* **EXERCISE INSTRUCTIONS**: Copy the complete listing word for word, but do not carry over any images.

(RECORDS FOR THE TASK Opens)

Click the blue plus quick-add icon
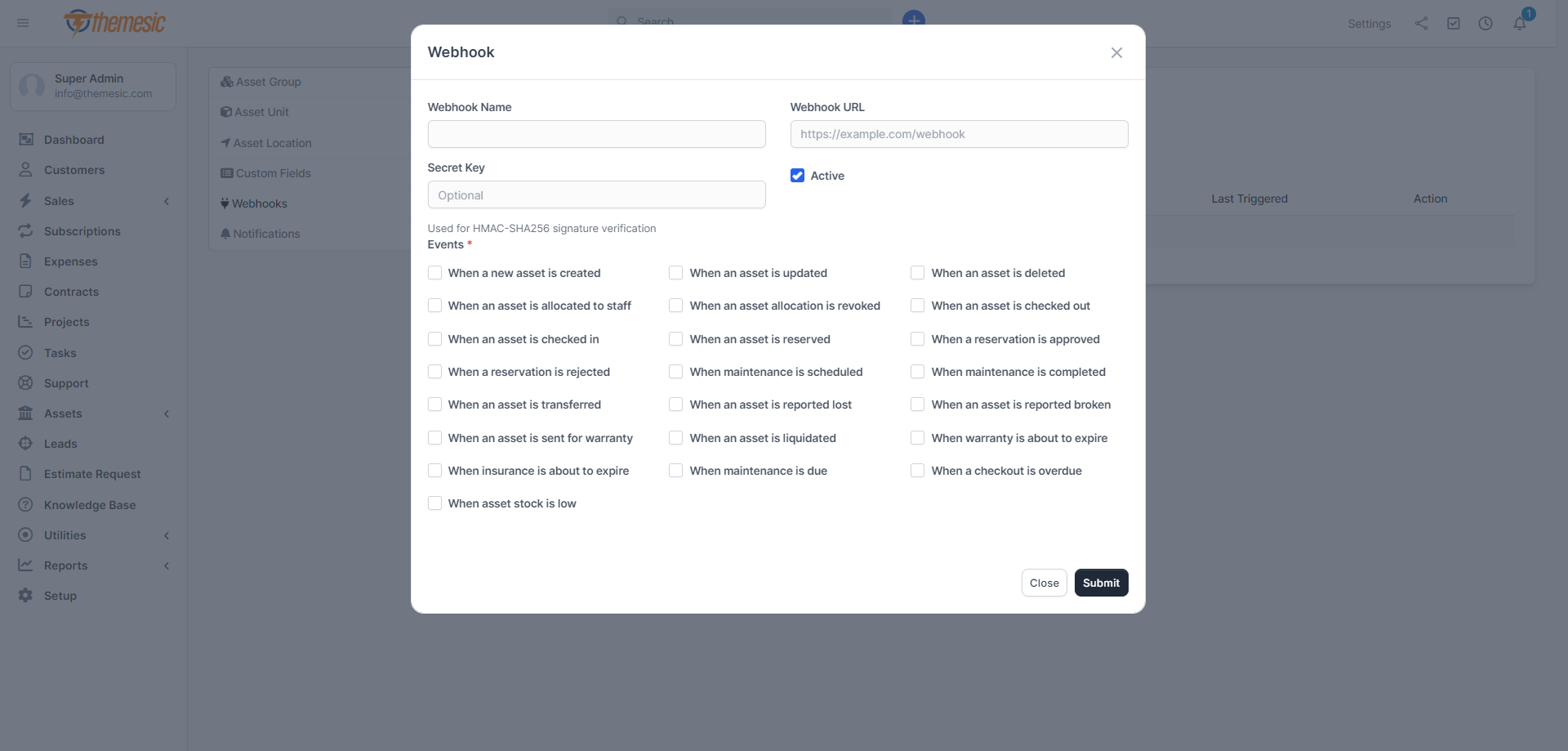1568x751 pixels. [x=913, y=18]
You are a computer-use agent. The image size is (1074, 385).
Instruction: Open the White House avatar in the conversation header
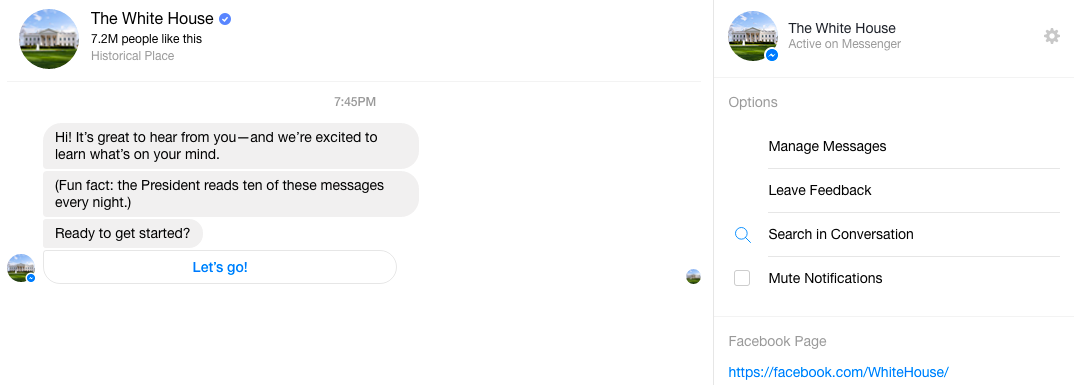[x=49, y=39]
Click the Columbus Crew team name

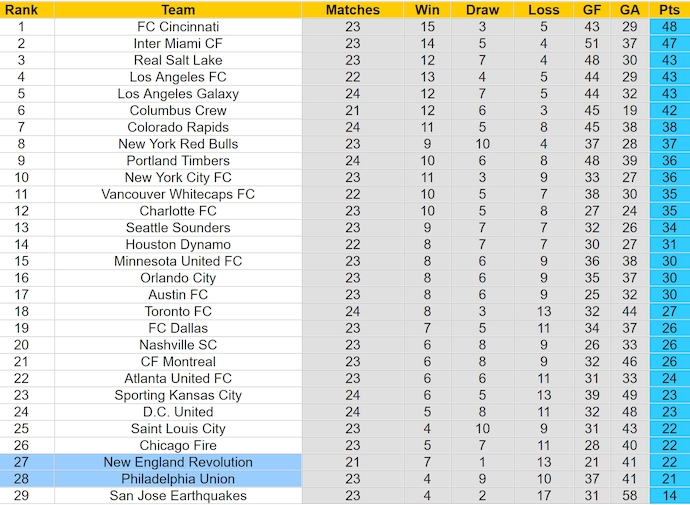click(178, 111)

(RECORDS FOR THE TASK Closes)

* **TASK RESULT**:
Click the blue plus quick-add icon
1568x751 pixels. [x=913, y=18]
You are a computer-use agent. The image size is (1074, 385).
Instruction: Open the White House avatar in the conversation header
[x=49, y=39]
Click the Columbus Crew team name

click(178, 111)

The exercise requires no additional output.